# [Exercise aim]
Would you write out every entry exactly, but without the pictures?

# [Available records]
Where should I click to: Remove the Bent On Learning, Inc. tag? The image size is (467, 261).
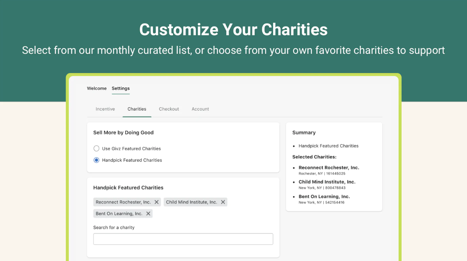(148, 214)
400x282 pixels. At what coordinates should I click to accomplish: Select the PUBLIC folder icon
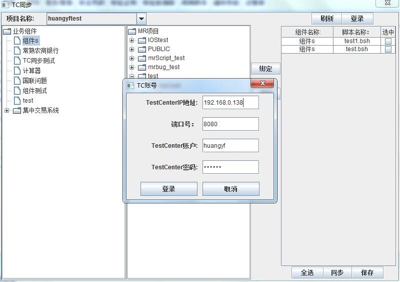click(x=142, y=50)
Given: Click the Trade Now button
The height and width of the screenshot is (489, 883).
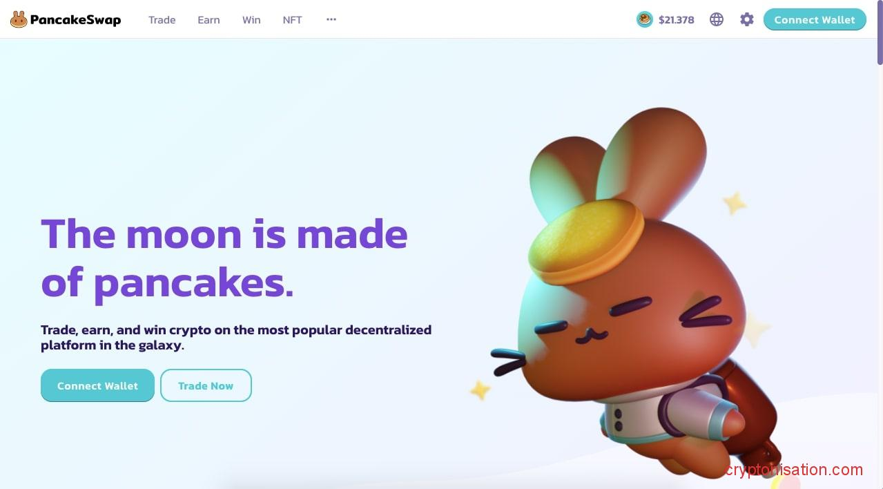Looking at the screenshot, I should pos(206,385).
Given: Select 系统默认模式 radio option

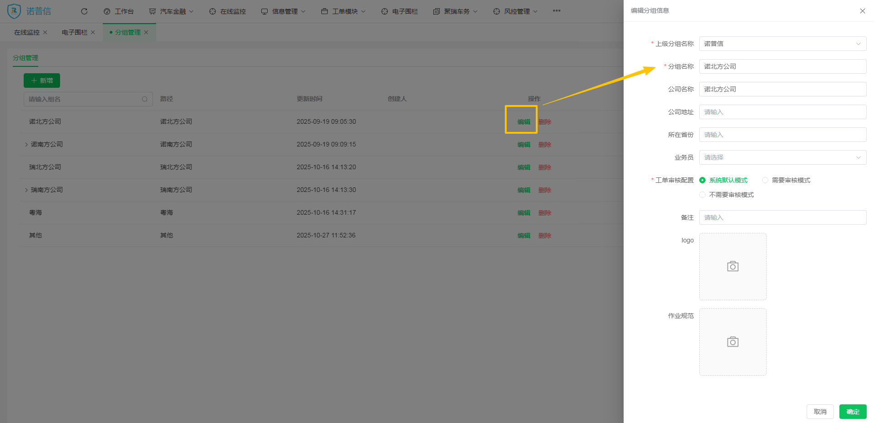Looking at the screenshot, I should click(x=702, y=180).
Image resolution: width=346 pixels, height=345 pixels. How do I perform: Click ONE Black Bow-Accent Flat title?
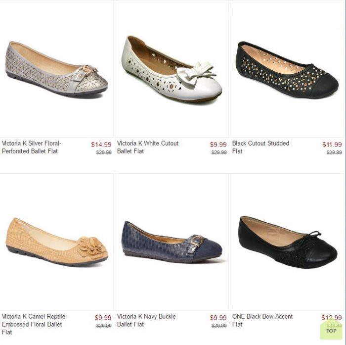pyautogui.click(x=262, y=320)
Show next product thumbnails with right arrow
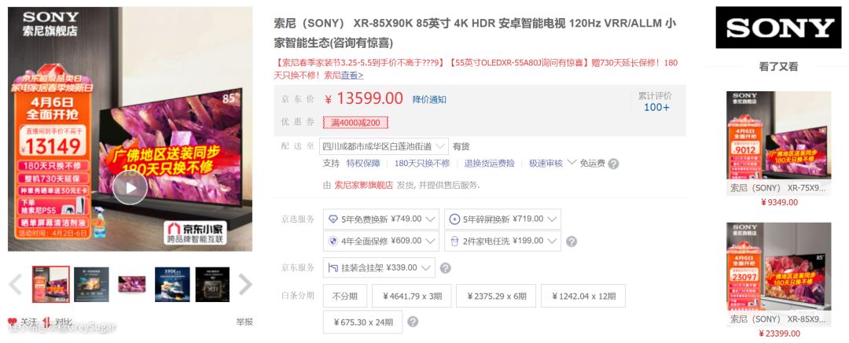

# [Exercise answer]
Where should I click to: Remove the Bent On Learning, Inc. tag? The image size is (467, 261).
(148, 214)
400x282 pixels. At what coordinates should I click to accomplish: Select the PUBLIC folder icon
click(x=142, y=50)
Given: Click the Trade Now button
The height and width of the screenshot is (489, 883).
Looking at the screenshot, I should pos(206,385).
Given: Select 系统默认模式 radio option

Looking at the screenshot, I should click(x=702, y=180).
Image resolution: width=346 pixels, height=345 pixels. How do I perform: Click ONE Black Bow-Accent Flat title?
pyautogui.click(x=262, y=320)
Show next product thumbnails with right arrow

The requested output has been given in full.